─── Record set

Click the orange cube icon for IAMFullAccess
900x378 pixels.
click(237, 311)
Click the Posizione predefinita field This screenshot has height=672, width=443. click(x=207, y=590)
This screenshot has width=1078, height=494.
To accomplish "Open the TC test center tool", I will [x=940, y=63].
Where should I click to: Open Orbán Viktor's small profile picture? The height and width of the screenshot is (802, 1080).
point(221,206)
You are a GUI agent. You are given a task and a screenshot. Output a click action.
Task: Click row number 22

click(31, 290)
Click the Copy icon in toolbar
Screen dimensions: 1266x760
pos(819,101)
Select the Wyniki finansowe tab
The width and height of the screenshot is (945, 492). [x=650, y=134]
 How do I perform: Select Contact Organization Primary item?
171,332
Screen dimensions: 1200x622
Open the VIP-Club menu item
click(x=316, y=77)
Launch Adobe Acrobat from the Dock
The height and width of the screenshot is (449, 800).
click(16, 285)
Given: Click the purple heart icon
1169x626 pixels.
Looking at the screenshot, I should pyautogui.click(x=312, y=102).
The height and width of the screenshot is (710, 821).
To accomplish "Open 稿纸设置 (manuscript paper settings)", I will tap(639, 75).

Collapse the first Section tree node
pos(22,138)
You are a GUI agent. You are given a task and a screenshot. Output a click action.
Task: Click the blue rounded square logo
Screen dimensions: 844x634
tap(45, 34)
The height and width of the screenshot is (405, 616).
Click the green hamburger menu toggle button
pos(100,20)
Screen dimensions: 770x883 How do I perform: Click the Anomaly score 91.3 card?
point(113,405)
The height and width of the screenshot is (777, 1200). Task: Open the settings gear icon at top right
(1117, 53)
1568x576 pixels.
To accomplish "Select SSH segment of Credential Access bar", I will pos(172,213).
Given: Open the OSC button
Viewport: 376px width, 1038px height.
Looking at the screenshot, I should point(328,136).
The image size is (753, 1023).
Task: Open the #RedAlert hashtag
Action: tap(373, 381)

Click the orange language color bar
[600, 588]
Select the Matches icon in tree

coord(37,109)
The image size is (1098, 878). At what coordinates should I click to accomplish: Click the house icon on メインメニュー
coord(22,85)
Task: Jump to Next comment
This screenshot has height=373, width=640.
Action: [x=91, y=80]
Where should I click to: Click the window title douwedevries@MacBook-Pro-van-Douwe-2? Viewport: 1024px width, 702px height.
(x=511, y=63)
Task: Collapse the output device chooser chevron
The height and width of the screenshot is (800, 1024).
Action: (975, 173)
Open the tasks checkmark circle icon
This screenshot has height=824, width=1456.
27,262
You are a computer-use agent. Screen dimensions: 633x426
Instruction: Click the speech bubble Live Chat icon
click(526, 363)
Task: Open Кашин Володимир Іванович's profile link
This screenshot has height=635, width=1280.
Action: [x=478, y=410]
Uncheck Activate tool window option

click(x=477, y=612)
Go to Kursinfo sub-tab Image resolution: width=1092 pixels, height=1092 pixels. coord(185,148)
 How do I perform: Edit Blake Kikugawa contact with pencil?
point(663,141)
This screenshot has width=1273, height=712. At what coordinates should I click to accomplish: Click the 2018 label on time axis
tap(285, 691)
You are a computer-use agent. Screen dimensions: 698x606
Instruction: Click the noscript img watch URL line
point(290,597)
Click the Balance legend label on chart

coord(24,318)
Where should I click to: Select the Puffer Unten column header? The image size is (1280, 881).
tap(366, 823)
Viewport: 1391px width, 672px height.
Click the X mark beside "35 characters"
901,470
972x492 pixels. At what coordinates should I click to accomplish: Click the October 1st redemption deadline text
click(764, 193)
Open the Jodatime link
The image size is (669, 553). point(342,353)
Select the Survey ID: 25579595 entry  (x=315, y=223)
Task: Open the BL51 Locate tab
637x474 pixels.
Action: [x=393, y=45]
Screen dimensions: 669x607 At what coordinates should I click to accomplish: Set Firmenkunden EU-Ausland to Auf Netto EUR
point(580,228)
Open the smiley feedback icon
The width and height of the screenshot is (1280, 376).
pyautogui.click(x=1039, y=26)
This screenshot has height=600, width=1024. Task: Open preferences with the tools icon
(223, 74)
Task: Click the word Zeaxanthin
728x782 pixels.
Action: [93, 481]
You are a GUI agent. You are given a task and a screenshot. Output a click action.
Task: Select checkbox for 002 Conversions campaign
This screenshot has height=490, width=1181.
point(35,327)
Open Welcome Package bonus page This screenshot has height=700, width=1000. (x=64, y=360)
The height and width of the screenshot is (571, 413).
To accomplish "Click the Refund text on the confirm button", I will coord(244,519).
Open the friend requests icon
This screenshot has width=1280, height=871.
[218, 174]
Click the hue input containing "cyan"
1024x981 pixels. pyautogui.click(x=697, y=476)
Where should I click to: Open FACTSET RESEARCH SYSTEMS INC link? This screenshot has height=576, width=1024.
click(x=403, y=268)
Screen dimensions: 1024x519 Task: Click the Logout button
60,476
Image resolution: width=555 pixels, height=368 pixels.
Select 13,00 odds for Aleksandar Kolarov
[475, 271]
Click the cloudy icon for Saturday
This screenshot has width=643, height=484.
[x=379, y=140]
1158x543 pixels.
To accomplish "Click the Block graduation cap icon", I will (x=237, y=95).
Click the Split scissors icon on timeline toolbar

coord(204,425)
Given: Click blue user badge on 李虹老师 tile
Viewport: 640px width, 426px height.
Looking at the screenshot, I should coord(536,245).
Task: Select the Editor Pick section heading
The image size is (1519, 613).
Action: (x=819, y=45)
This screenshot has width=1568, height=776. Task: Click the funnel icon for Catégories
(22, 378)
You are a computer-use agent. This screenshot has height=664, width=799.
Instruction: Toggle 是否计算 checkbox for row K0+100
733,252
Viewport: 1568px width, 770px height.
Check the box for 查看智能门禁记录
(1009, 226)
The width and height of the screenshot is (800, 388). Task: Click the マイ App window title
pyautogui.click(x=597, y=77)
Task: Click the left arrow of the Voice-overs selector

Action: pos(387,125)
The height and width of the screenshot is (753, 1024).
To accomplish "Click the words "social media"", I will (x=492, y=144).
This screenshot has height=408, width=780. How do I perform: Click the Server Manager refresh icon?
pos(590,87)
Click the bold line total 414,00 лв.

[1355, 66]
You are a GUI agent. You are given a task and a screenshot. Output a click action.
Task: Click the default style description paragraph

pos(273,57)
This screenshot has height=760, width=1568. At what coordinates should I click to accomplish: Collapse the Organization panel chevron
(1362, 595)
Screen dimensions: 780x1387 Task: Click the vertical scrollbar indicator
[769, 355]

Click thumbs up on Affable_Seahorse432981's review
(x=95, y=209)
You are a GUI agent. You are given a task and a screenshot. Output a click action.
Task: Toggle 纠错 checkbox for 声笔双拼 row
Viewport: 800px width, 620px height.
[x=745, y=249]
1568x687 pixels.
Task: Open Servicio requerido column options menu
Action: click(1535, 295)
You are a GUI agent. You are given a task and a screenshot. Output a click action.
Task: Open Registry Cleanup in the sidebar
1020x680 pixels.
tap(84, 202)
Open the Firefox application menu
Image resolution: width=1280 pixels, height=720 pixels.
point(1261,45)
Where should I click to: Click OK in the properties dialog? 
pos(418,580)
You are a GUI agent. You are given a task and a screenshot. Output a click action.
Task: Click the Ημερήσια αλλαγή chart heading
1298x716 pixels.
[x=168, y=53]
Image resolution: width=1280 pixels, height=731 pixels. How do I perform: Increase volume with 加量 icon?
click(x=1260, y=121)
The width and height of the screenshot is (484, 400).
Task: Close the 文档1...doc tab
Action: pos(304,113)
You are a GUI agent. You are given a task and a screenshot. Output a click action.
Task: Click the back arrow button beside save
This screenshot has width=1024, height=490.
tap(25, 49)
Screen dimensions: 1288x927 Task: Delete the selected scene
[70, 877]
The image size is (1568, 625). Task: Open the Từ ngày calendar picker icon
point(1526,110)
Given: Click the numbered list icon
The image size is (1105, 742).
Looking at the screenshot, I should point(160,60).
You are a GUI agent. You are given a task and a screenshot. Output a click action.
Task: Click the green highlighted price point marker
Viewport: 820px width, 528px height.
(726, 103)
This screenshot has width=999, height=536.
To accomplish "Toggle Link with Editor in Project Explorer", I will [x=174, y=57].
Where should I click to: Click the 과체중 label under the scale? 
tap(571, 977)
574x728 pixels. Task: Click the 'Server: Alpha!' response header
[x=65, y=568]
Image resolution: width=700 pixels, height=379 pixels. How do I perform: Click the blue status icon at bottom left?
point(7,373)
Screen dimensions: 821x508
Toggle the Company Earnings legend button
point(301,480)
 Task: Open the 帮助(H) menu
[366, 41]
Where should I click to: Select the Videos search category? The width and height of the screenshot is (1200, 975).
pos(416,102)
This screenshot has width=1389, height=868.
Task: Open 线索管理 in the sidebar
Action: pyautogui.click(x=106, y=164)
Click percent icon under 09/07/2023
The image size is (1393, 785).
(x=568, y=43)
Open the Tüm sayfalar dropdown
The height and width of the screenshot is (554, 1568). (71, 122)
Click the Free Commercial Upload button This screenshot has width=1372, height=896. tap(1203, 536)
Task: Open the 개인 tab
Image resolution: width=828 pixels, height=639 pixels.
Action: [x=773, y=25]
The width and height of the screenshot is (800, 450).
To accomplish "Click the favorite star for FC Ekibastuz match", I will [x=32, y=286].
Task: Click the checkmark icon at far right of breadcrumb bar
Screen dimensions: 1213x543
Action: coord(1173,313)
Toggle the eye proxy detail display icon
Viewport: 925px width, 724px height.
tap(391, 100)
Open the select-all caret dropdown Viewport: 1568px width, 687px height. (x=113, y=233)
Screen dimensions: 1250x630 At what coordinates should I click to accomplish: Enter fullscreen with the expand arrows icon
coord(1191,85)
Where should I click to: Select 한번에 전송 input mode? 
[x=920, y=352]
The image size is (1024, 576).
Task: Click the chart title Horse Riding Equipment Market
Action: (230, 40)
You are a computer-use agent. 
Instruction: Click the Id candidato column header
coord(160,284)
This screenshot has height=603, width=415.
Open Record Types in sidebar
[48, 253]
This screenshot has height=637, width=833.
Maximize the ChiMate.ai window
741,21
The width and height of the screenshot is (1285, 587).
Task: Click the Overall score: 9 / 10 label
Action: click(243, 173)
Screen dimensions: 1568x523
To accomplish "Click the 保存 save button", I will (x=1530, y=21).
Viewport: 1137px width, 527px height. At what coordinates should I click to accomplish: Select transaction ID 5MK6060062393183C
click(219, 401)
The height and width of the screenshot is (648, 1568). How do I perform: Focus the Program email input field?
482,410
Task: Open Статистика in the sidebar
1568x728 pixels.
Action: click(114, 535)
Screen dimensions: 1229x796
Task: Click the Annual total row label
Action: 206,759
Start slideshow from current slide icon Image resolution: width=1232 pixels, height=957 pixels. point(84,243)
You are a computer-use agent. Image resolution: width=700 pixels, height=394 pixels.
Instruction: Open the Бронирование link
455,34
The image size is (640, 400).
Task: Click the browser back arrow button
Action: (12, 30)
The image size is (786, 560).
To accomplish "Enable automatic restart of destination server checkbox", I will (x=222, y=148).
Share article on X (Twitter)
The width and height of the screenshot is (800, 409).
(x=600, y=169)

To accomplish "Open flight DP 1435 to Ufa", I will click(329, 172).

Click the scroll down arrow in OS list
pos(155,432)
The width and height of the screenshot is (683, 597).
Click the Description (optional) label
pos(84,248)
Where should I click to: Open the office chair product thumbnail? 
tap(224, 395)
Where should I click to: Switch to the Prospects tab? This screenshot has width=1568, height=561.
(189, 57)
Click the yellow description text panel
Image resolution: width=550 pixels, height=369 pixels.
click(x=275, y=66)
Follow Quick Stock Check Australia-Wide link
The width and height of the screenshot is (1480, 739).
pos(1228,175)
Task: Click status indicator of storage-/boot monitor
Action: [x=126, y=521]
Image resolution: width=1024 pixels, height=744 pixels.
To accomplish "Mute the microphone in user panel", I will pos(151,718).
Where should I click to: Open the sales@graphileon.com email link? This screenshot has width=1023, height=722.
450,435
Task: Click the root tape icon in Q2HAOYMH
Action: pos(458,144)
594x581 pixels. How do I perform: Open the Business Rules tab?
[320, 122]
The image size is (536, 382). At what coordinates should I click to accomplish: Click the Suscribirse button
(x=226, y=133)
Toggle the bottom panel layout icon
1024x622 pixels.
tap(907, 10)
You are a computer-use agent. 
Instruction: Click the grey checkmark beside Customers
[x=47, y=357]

──────

• [Required action]
Retype the records above, but only those lines that fall between the line containing "Open the select-all" and the line containing "This screenshot has height=603, width=415.", with both of those lines included, exactly as written.

• [Your response]
Open the select-all caret dropdown Viewport: 1568px width, 687px height. (x=113, y=233)
Screen dimensions: 1250x630 At what coordinates should I click to accomplish: Enter fullscreen with the expand arrows icon
coord(1191,85)
Where should I click to: Select 한번에 전송 input mode? 
[x=920, y=352]
The image size is (1024, 576).
Task: Click the chart title Horse Riding Equipment Market
Action: (230, 40)
You are a computer-use agent. 
Instruction: Click the Id candidato column header
coord(160,284)
This screenshot has height=603, width=415.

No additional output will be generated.